Responsible journalism, support for diversity, and freedom of expression are JEA’s goals. Training for the journalism mentors, funded by JEA, is based at the New Teacher Center at UC Santa Cruz. The Oregon Newspaper Publishers Association is sponsoring the journalism mentors in Oregon. Districts that would like additional information and an application, please contact Bill Flechtner or Carla Harris .
Announcing the Blue Book Cover Photo Contest
Secretary of State Bill Bradbury is excited to announce the Oregon Blue Book Cover Photo Contest. The State Archives, which publishes the Oregon Blue Book, is seeking color photos that represent some aspect of Oregon to grace the cover of the 2009-2010 edition. The contest is open to all amateur photographers who are residents of Oregon, and photographs must be taken in Oregon.
Previous front covers have displayed cattails at sunset over Teal Lake in Terrebonne, Central Oregon, fireworks lighting the night sky over downtown Portland, leaves changing colors at the Japanese Garden, and the Rocking OK Ranch north of Joseph at sunrise on a stormy morning. Previous back covers have included a young Native American grass dancer performing at Portland's Delta Park powwow, the North Falls at Silver Falls State Park, a young bobcat in a Malheur County tree, and driftwood at Cape Kiwanda.

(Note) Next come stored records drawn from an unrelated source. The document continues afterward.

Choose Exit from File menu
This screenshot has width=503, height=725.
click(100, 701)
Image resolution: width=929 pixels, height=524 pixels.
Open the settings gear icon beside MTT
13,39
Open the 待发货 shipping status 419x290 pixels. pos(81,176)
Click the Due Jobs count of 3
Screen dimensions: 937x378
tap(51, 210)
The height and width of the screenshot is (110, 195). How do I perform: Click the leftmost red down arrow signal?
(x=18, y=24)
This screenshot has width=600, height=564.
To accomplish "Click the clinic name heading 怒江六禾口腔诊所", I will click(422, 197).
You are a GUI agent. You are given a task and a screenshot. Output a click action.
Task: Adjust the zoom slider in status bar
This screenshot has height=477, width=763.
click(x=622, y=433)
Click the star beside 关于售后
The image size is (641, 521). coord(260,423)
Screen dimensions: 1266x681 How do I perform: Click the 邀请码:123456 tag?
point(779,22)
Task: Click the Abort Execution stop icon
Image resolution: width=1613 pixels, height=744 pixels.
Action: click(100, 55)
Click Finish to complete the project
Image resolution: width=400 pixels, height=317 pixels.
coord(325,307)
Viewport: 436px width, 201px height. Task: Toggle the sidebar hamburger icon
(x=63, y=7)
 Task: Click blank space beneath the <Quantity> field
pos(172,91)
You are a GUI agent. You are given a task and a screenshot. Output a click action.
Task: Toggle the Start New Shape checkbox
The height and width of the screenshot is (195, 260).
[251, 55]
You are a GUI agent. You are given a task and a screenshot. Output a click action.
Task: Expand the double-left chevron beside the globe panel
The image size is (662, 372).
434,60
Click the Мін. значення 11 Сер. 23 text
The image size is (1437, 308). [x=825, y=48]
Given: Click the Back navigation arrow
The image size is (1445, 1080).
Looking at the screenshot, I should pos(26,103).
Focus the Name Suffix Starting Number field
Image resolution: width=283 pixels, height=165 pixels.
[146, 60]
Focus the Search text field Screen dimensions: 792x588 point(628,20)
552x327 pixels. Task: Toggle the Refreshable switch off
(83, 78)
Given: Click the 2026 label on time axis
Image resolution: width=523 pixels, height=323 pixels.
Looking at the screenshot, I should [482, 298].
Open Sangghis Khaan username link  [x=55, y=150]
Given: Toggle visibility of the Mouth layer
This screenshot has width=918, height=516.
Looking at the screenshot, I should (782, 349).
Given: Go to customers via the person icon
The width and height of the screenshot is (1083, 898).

Entries must be original prints and must not have been previously published. All entries become part of the Archives permanent collection of Oregon photographs, and those not selected for the cover may be used elsewhere in the Blue Book with full credit to the photographer. Entries must be postmarked by October 6, 2008. A committee chosen by Secretary Bradbury will select the winner by December 31, 2008. Entry forms are available online.
Questions should be directed to Blue Book Editor at 503-378-5199.
Susan’s ScheduleWeek of May 26th – Susan Castillo spoke to the Bend Rotary on the Oregon Diploma; attended a Prineville community celebration for Michael Geisen, National Teacher of the Year; met with the Bend Bulletin editorial team and shared updates on the Oregon Diploma; visited the Bend-LaPine School District with Superintendent Doug Nelson where she viewed the construction site of a new elementary school; visited with the Principal of High Lakes Elementary; met with educators at a POWER Standards Training; and met with the local principals of the Bend-LaPine School District to share updates on the Oregon Diploma.
Week of June 2nd – Susan will visit Franklin Elementary in Corvallis to celebrate their 2008 ODE Wellness Award; attend an Education Townhall in Springfield with Representative Terry Beyer and Superintendent Nancy Golden; meet with Portland State University representatives Tom Greene, Sister Maria, and Drew Harrington; meet with Representative Brian Clem; tour the Junior Achievement Biztown in Portland; attend an Education Townhall in Tigard with Representative Larry Galizio; and speak at Public Health Advisory Board Luncheon.